Mt. Laundry got bigger, the sink’s crowd of dirty dishes hung around longer and the elaborate family meals I prepared and thought were important became simpler.
Everything became simpler.
Through these years, months, weeks, days, hours, minutes and seconds spent running I remember accountability is the only home base that exists. I remember that when I am suffering physically, being present is the only option. I remember the control I think I have is mirage. I remember that my mental suffering is created by my body chemistry as well as my emotional mindset and although it will never disappear, I make a choice to engage in which I choose to believe.
When I started running I was forced to be with alone with no available distraction and began to befriend myself, a lifelong stranger, or so it turned out.
Nice to meet you, self. We have a lot of miles to go before we get to know each other.

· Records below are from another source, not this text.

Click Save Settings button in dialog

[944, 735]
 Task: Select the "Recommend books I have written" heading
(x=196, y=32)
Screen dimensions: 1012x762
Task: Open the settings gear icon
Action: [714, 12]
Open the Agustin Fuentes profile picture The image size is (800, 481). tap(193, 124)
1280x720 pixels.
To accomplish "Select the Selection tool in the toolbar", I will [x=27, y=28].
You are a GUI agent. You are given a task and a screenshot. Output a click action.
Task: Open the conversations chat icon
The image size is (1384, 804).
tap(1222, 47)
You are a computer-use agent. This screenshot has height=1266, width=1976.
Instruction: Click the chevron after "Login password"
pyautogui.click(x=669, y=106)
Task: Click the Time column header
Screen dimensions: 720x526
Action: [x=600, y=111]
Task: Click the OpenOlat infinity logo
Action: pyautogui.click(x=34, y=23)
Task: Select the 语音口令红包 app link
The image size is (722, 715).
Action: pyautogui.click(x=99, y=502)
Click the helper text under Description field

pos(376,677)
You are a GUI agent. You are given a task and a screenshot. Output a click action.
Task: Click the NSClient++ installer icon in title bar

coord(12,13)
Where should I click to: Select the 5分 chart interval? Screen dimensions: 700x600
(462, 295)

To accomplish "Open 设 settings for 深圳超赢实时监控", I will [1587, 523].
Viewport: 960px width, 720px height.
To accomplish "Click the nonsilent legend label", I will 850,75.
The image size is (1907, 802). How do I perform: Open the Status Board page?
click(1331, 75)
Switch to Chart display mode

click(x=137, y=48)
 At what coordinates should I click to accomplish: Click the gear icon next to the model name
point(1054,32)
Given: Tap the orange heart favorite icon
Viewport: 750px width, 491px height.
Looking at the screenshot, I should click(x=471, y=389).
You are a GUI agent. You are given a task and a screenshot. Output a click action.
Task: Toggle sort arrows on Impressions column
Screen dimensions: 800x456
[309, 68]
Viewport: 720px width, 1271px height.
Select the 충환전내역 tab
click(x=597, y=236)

Running is a practice. To go for a run is an act that I can do to keep on-track in my non-running life. My runs are something to recall when the anxious thoughts make their way through my brain every day.
Because of running I have learned to ask for help and lucky me has a family who gladly oblige. Without them I wouldn’t be able to run at all.
It’s not perfect.
I give up a lot to be on my feet. I work odd hours around it. I pass on dating opportunities and social functions to fit training in. I am the sweaty weirdo who shows up to meet friends for dinner and gross-out the table.
I get up at 5:30am every morning.
I have a lot more stinky laundry to do.
I nap a lot.
My body hurts A LOT.
I run-nerd out my social media like it’s my job.
My apartment is a little bit messier. My car smells like a gym locker. I have too many running shoes for a person with one tiny closet. I eat a little lighter on the weeks that I have to purchase running gear.
When her sister starts preschool a day before her first day of Kindergarten, I get to spend a rare few hours alone with my six year old. I ask my oldest daughter what she’d like to do. I list all The Greats: the beach, kids’ museum, the movies, toy shopping etc. and she only says one thing “I want to run with you, mommy”.
So my daughter and I run.
The kid is fast. She stops though to pick up rocks along the way and insist I carry them with me. Inevitably she falls and cries. I scoop her up, hug her, kiss her and tell her that I know it hurts. I show her my boo-boos, scrapes and bruises.
“Sometimes we feel like we are the only ones but all of us walk around with these little boo-boos but we aren’t alone. See?”
We get up and keep moving.
I have been running for 3 years, have run one street marathon, two 50ks and will run a very challenging 50 mile race in the Fall.
In truth I am not a person who signs up for a lot of races. I spend far more time “training” than I do do racing. This is because I don’t run to race, I run to live.
Happy National Run Day!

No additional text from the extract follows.